Directive: Convert the lines below into a JSON list of strings with one string per line, and omit any blank lines.
--- Start ---
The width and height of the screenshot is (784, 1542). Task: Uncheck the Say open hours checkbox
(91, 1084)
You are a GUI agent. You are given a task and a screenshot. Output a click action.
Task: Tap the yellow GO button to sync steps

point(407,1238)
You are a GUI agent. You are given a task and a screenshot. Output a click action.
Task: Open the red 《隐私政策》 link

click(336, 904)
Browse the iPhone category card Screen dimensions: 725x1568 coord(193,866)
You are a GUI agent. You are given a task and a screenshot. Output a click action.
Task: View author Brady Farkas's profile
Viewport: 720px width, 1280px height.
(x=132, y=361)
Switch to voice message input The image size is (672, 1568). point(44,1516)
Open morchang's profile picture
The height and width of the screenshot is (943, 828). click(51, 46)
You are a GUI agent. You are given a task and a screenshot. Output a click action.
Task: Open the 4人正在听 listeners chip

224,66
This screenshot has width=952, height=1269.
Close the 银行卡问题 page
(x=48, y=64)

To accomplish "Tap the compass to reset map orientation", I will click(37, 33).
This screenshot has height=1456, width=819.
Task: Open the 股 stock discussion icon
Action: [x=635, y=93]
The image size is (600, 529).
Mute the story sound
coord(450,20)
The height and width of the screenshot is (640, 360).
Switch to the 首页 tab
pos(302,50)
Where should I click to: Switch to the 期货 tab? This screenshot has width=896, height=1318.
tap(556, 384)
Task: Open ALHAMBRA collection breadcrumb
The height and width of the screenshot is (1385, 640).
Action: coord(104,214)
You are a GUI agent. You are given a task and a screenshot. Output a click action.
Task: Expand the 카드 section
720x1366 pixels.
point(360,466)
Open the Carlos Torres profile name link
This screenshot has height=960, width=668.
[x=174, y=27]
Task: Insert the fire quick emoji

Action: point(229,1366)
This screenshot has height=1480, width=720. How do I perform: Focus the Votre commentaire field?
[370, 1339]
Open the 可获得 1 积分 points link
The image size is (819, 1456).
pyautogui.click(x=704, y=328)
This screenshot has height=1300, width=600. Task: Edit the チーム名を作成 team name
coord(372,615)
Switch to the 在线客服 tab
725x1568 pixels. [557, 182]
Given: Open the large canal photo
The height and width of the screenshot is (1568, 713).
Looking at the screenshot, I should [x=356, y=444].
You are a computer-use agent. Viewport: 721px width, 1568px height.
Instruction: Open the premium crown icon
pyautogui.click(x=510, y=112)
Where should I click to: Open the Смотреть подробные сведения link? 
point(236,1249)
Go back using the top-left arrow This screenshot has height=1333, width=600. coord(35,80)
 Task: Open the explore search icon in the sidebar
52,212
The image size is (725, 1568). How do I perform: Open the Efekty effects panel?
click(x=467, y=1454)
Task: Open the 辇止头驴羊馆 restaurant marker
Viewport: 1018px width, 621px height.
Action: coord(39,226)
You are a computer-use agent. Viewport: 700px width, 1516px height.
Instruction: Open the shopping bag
--- End ---
The completed task:
[
  "The width and height of the screenshot is (784, 1542). Task: Uncheck the Say open hours checkbox",
  "(91, 1084)",
  "You are a GUI agent. You are given a task and a screenshot. Output a click action.",
  "Task: Tap the yellow GO button to sync steps",
  "point(407,1238)",
  "You are a GUI agent. You are given a task and a screenshot. Output a click action.",
  "Task: Open the red 《隐私政策》 link",
  "click(336, 904)",
  "Browse the iPhone category card Screen dimensions: 725x1568 coord(193,866)",
  "You are a GUI agent. You are given a task and a screenshot. Output a click action.",
  "Task: View author Brady Farkas's profile",
  "Viewport: 720px width, 1280px height.",
  "(x=132, y=361)",
  "Switch to voice message input The image size is (672, 1568). point(44,1516)",
  "Open morchang's profile picture",
  "The height and width of the screenshot is (943, 828). click(51, 46)",
  "You are a GUI agent. You are given a task and a screenshot. Output a click action.",
  "Task: Open the 4人正在听 listeners chip",
  "224,66",
  "This screenshot has width=952, height=1269.",
  "Close the 银行卡问题 page",
  "(x=48, y=64)",
  "To accomplish \"Tap the compass to reset map orientation\", I will click(37, 33).",
  "This screenshot has height=1456, width=819.",
  "Task: Open the 股 stock discussion icon",
  "Action: [x=635, y=93]",
  "The image size is (600, 529).",
  "Mute the story sound",
  "coord(450,20)",
  "The height and width of the screenshot is (640, 360).",
  "Switch to the 首页 tab",
  "pos(302,50)",
  "Where should I click to: Switch to the 期货 tab? This screenshot has width=896, height=1318.",
  "tap(556, 384)",
  "Task: Open ALHAMBRA collection breadcrumb",
  "The height and width of the screenshot is (1385, 640).",
  "Action: coord(104,214)",
  "You are a GUI agent. You are given a task and a screenshot. Output a click action.",
  "Task: Expand the 카드 section",
  "720x1366 pixels.",
  "point(360,466)",
  "Open the Carlos Torres profile name link",
  "This screenshot has height=960, width=668.",
  "[x=174, y=27]",
  "Task: Insert the fire quick emoji",
  "Action: point(229,1366)",
  "This screenshot has height=1480, width=720. How do I perform: Focus the Votre commentaire field?",
  "[370, 1339]",
  "Open the 可获得 1 积分 points link",
  "The image size is (819, 1456).",
  "pyautogui.click(x=704, y=328)",
  "This screenshot has height=1300, width=600. Task: Edit the チーム名を作成 team name",
  "coord(372,615)",
  "Switch to the 在线客服 tab",
  "725x1568 pixels. [557, 182]",
  "Given: Open the large canal photo",
  "The height and width of the screenshot is (1568, 713).",
  "Looking at the screenshot, I should [x=356, y=444].",
  "You are a computer-use agent. Viewport: 721px width, 1568px height.",
  "Instruction: Open the premium crown icon",
  "pyautogui.click(x=510, y=112)",
  "Where should I click to: Open the Смотреть подробные сведения link? ",
  "point(236,1249)",
  "Go back using the top-left arrow This screenshot has height=1333, width=600. coord(35,80)",
  " Task: Open the explore search icon in the sidebar",
  "52,212",
  "The image size is (725, 1568). How do I perform: Open the Efekty effects panel?",
  "click(x=467, y=1454)",
  "Task: Open the 辇止头驴羊馆 restaurant marker",
  "Viewport: 1018px width, 621px height.",
  "Action: coord(39,226)",
  "You are a computer-use agent. Viewport: 700px width, 1516px height.",
  "Instruction: Open the shopping bag"
]